Alpha testing is a feature linked to the albedo texture. To be enabled, the hasAlpha property of the albedo texture must be true:

https://playground.babylonjs.com/#6T7564#4

Yup it currently in PBR can not be used from the OpacityTexture which is meant to only control blending. This basically improves perf and memory by relying only on one sampler. Is that an issue for you ?

Thanks, that’s an interesting little gotcha as alphablend mode doesn’t require this to be set and technically the albedo texture doesn’t have an alpha channel. Is there a way to make this more friendly?

I’m not sure, see the answer from @sebavan, it’s related to perf consideration.

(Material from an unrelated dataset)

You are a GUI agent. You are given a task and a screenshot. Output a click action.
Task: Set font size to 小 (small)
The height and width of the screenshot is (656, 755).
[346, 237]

Isn’t it safe to assume that we will be using some form of alpha blending if an opacity texture is set? It seems like it should automatically enable all required alpha settings when an opacity texture is used as it feels a bit wrong to have to enable a non-existent alpha channel on the albedo texture just for alphatest mode.

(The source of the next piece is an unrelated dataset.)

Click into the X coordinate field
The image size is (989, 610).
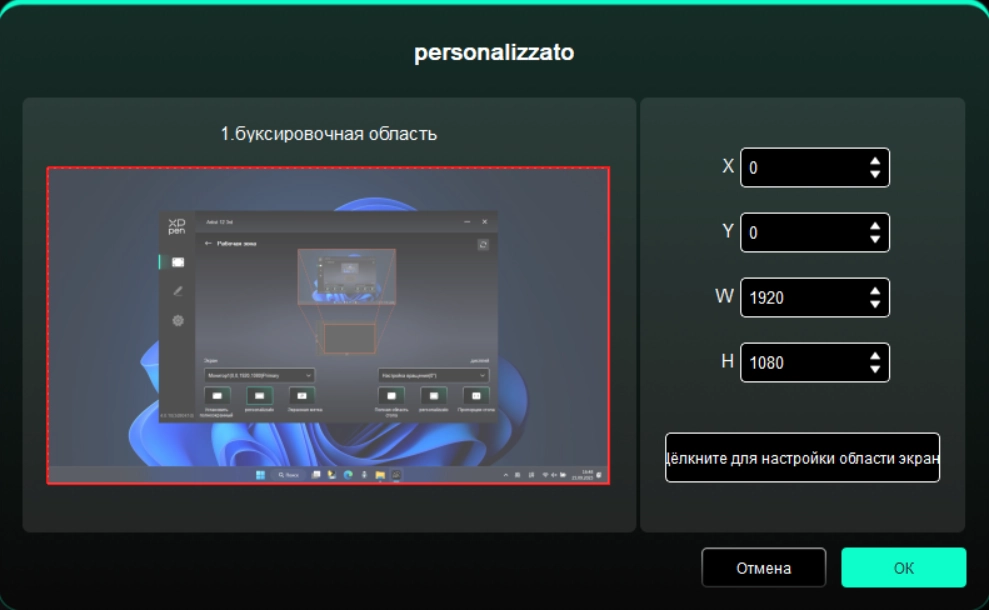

Yes, regarding alpha blending it is linked to the opacity texture and the albedo texture:

public needAlphaBlending(): boolean {
    if (this._disableAlphaBlending) {
        return false;
    }

    return (this.alpha < 1.0) || (this._opacityTexture != null) || this._shouldUseAlphaFromAlbedoTexture();
}

Alpha blending is a single parameter that applies as a whole at the end of the rendering to mix the new color with the existing pixel color. On the contrary, alpha testing is something done at the texture level and would have to be enabled on a per texture level: albedo and opacity (and possibly other textures too, if you want to be even more general). To avoid having a setting per texture (and a test per texture), it is enabled at the albedo level but the test itself is done after the alpha value is computed from the albedo + opacity texture, it is not just done from the albedo texture. Maybe having the alpha setting on the albedo texture is a bit unfortunate but it’s still more natural/performant to have it here than on the opacity texture (you generally have already an albedo texture for your material, so if you want alpha testing just add an alpha channel to this texture versus adding a new texture (opacity) just for the alpha channel). Also, having it on the texture and not on the material as a whole let’s the ability later to have a different setting for the albedo and opacity textures, should the need arises.

Right now being able to separate the alpha channel from the albedo texture is very useful for filesize optimization - high resolution photographic PNG files are huge, basis textures don’t support alpha channel on all platforms (especially mobile) and ktx textures for some platforms are still very big.

Being able to apply a separate alpha channel means jpeg / basis compression can be used for cutout textures on all platforms.

Maybe we could get something added to the documentation mentioning that hasAlpha must be set to true on the albedo texture if an opacity texture is used?
https://doc.babylonjs.com/resources/transparency_and_how_meshes_are_rendered

You’re right, I made a PR to update the doc:

Note also that you can override the Material.needAlphaTesting method to enable alpha testing without having to set hasAlpha to true:

https://playground.babylonjs.com/#6T7564#7

Ah, so it’s controlled just by that method.

I’ve gone ahead and submitted a pull request with a fix that enables alpha cutout if an opacity texture is present, it actually works perfectly without any diffuse/albedo texture at all which is nice.